→ **PROMPT**:
Write the listing below again, word for word.

DATA RECORDS section start

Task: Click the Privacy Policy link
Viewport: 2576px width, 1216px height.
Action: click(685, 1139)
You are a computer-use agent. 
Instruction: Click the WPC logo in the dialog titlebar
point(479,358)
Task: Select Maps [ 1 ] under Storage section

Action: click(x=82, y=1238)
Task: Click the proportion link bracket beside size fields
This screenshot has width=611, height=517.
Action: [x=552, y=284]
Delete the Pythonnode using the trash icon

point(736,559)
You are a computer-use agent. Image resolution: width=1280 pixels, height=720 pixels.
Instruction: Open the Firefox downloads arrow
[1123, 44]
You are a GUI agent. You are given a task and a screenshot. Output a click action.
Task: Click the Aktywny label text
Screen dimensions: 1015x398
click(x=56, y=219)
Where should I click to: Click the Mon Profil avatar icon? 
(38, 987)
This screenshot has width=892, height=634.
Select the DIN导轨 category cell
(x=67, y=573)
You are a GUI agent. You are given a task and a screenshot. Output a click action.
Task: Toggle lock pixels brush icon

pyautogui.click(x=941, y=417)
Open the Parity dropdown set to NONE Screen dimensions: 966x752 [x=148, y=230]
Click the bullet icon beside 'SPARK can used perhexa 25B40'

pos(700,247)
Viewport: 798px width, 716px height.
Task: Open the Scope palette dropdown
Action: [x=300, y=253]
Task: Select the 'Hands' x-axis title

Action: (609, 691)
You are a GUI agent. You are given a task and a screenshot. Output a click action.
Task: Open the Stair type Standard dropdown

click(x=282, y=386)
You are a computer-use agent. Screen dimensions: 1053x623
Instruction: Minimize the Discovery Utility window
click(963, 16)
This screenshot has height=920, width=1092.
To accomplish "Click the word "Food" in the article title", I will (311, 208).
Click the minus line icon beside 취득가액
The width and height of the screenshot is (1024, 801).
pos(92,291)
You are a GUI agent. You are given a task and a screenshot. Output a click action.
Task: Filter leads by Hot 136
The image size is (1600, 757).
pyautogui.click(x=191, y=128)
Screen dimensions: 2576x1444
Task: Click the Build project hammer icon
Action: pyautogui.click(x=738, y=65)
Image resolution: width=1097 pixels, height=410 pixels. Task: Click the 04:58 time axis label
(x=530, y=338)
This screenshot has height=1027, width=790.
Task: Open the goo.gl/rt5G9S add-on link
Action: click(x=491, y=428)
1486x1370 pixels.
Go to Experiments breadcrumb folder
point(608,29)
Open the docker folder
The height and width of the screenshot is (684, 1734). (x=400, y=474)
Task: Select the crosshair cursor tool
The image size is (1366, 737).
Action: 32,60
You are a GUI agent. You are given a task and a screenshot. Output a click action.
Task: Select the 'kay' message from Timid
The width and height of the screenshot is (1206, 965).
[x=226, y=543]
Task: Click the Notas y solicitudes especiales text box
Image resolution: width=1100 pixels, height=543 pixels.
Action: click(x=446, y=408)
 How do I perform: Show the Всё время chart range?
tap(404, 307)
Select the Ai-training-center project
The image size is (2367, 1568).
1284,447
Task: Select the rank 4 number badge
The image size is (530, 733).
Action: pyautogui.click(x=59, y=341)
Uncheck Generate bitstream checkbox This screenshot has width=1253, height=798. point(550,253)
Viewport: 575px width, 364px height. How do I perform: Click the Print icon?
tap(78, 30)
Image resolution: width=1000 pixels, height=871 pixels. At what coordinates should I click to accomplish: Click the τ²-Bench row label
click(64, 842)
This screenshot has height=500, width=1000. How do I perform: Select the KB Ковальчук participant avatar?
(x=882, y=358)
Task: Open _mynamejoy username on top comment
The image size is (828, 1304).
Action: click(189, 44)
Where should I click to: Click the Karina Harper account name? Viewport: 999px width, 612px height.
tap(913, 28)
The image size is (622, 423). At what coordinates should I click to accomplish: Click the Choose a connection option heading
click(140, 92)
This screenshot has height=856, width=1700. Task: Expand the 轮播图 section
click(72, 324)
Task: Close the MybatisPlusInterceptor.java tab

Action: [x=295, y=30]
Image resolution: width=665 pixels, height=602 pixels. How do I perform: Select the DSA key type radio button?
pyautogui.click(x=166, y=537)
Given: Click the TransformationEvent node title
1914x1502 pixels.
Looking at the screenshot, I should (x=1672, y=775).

DATA RECORDS section end

→ **RESULT OF THIS TASK**:
Task: Click the Privacy Policy link
Viewport: 2576px width, 1216px height.
Action: click(685, 1139)
You are a computer-use agent. 
Instruction: Click the WPC logo in the dialog titlebar
point(479,358)
Task: Select Maps [ 1 ] under Storage section

Action: click(x=82, y=1238)
Task: Click the proportion link bracket beside size fields
This screenshot has width=611, height=517.
Action: [x=552, y=284]
Delete the Pythonnode using the trash icon

point(736,559)
You are a computer-use agent. Image resolution: width=1280 pixels, height=720 pixels.
Instruction: Open the Firefox downloads arrow
[1123, 44]
You are a GUI agent. You are given a task and a screenshot. Output a click action.
Task: Click the Aktywny label text
Screen dimensions: 1015x398
click(x=56, y=219)
Where should I click to: Click the Mon Profil avatar icon? 
(38, 987)
This screenshot has width=892, height=634.
Select the DIN导轨 category cell
(x=67, y=573)
You are a GUI agent. You are given a task and a screenshot. Output a click action.
Task: Toggle lock pixels brush icon

pyautogui.click(x=941, y=417)
Open the Parity dropdown set to NONE Screen dimensions: 966x752 [x=148, y=230]
Click the bullet icon beside 'SPARK can used perhexa 25B40'

pos(700,247)
Viewport: 798px width, 716px height.
Task: Open the Scope palette dropdown
Action: [x=300, y=253]
Task: Select the 'Hands' x-axis title

Action: (609, 691)
You are a GUI agent. You are given a task and a screenshot. Output a click action.
Task: Open the Stair type Standard dropdown

click(x=282, y=386)
You are a computer-use agent. Screen dimensions: 1053x623
Instruction: Minimize the Discovery Utility window
click(963, 16)
This screenshot has height=920, width=1092.
To accomplish "Click the word "Food" in the article title", I will (311, 208).
Click the minus line icon beside 취득가액
The width and height of the screenshot is (1024, 801).
pos(92,291)
You are a GUI agent. You are given a task and a screenshot. Output a click action.
Task: Filter leads by Hot 136
The image size is (1600, 757).
pyautogui.click(x=191, y=128)
Screen dimensions: 2576x1444
Task: Click the Build project hammer icon
Action: pyautogui.click(x=738, y=65)
Image resolution: width=1097 pixels, height=410 pixels. Task: Click the 04:58 time axis label
(x=530, y=338)
This screenshot has height=1027, width=790.
Task: Open the goo.gl/rt5G9S add-on link
Action: click(x=491, y=428)
1486x1370 pixels.
Go to Experiments breadcrumb folder
point(608,29)
Open the docker folder
The height and width of the screenshot is (684, 1734). (x=400, y=474)
Task: Select the crosshair cursor tool
The image size is (1366, 737).
Action: 32,60
You are a GUI agent. You are given a task and a screenshot. Output a click action.
Task: Select the 'kay' message from Timid
The width and height of the screenshot is (1206, 965).
[x=226, y=543]
Task: Click the Notas y solicitudes especiales text box
Image resolution: width=1100 pixels, height=543 pixels.
Action: click(x=446, y=408)
 How do I perform: Show the Всё время chart range?
tap(404, 307)
Select the Ai-training-center project
The image size is (2367, 1568).
1284,447
Task: Select the rank 4 number badge
The image size is (530, 733).
Action: pyautogui.click(x=59, y=341)
Uncheck Generate bitstream checkbox This screenshot has width=1253, height=798. point(550,253)
Viewport: 575px width, 364px height. How do I perform: Click the Print icon?
tap(78, 30)
Image resolution: width=1000 pixels, height=871 pixels. At what coordinates should I click to accomplish: Click the τ²-Bench row label
click(64, 842)
This screenshot has height=500, width=1000. How do I perform: Select the KB Ковальчук participant avatar?
(x=882, y=358)
Task: Open _mynamejoy username on top comment
The image size is (828, 1304).
Action: click(189, 44)
Where should I click to: Click the Karina Harper account name? Viewport: 999px width, 612px height.
tap(913, 28)
The image size is (622, 423). At what coordinates should I click to accomplish: Click the Choose a connection option heading
click(140, 92)
This screenshot has height=856, width=1700. Task: Expand the 轮播图 section
click(72, 324)
Task: Close the MybatisPlusInterceptor.java tab

Action: [x=295, y=30]
Image resolution: width=665 pixels, height=602 pixels. How do I perform: Select the DSA key type radio button?
pyautogui.click(x=166, y=537)
Given: Click the TransformationEvent node title
1914x1502 pixels.
Looking at the screenshot, I should (x=1672, y=775).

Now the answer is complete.